Thursday, March 14, 2019

Review: The Witch Elm by Tana French

The Witch Elm
by Tana French
Release Date: October 9th 2018
2018 Viking
Kindle Edition; 464 Pages
ISBN: 978-0735224636
Genre: Fiction / Mystery
Source: Review copy from publisher

3 / 5 Stars

Toby is a happy-go-lucky charmer who's dodged a scrape at work and is celebrating with friends when the night takes a turn that will change his life: he surprises two burglars who beat him and leave him for dead. Struggling to recover from his injuries, beginning to understand that he might never be the same man again, he takes refuge at his family's ancestral home to care for his dying uncle Hugo. Then a skull is found in the trunk of an elm tree in the garden - and as detectives close in, Toby is forced to face the possibility that his past may not be what he has always believed.

My Thoughts
The Witch Elm totally caught me off guard as I didn't really care for it at all; I think the only reason I read it through to the end was because it was a Tana French novel, and I was waiting for it to get better, but it never really did.  It saddens me to say that because I look forward to her novels, for the intricacy of her characters, and for the police procedural work involved, but not a lot of that was evident in this one.  The only reason the rating is three stars is because of her exemplary writing skill, still very much in evidence.
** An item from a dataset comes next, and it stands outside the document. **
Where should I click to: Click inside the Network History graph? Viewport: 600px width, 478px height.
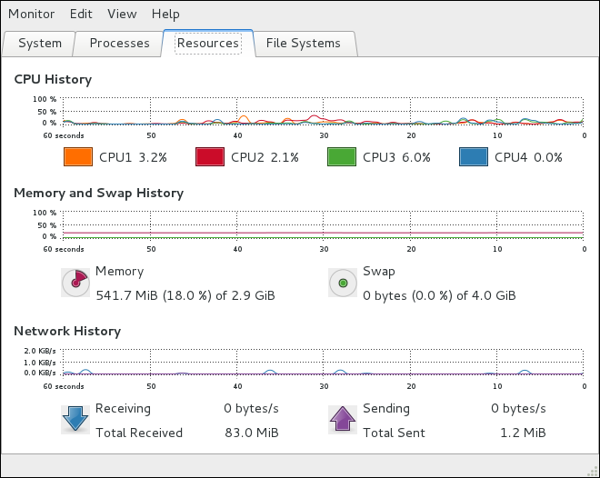[323, 361]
Now why would I think this of a beloved author's book?  For a couple of reasons.  Mainly, the main character was an ass, to put it mildly.  Typically, that doesn't bother me in main characters as they can be complex, flawed, and rather interesting.  Toby, however, was just...meh.  He's just one of those people who walks around convinced he's born under a lucky star, and that bad things shouldn't happen to him just because of who he is.  What this does is make him obnoxious, condescending, and very, very annoying.  Pair that with good looks and you've got the type of guy who thinks the world is just there for him, and owes him something just because of who he is.  What his girlfriend sees in him is beyond me.  Normally, Toby's complete ignorance of what is happening around him would make him interesting, especially when things start to get tough and he has to face reality, but even when that does happen, he takes on this affronted air as if he just can't believe anyone would dare accost him, or how dare they touch the almighty golden Toby.  His flaws don't actually make him interesting in this case, they make him seem petulant and childish.  Too bad, as this was a golden opportunity wasted on the author's part as she certainly has the writing skills to be able to sink her teeth into something like this, and do it well.

I actually preferred Toby's cousins to him and looked forward to their appearance in the story.  Flawed, yes, interesting, yes. annoying, no.  There was so much more meat to their personalities that I liked their stories and wanted to know more about what made them tick and why they had an issue with Toby, other than just wanting to clobber him for who he was, that is.  Whenever things got really interesting though, the author would turn it back to Toby and I would be left deflated and bored.  The author has this way of writing that makes you want to read pages and pages of dialogue, and the way she wove the cousins' disgust and mistrust of Toby throughout their discussions was quite fascinating, probably my favourite parts of the book.  I think she was trying to show that Toby was flawed so you would be sympathetic towards him, but all it did was make me like the cousins even more and detest Toby.  

The story itself was one of the weakest parts however, as the mystery didn't really get going until halfway through the book. I'm not even sure why the event at the beginning happened as it wasn't even necessary to the plot; I kept waiting for the big reveal and nothing happened.  If it was just to show that events could happen to Toby just because he was human and not born under this lucky start, well, it kind of failed on my part as it almost made me shut the book and DNF.  

The Witch Elm is not one of her books I would recommend to others. I get the point of the novel, how our actions, whether we realize it or not, have an effect on everyone around us, sometimes for years, and how people can hold resentment for a long time for something you did.  How you can go blithely along, completely unaware, wrapped up in your world, a kind of narcissistic world.  I think the problem is that it didn't quite succeed in this book.  Toby was not a likeable character, it took too long for the central mystery to appear, with another one throwing confusion along the way, and I really felt like the author kind of lost the main thread/theme of her book.  Would I read another of her books? Yes, but I will stick to procedural ones for now.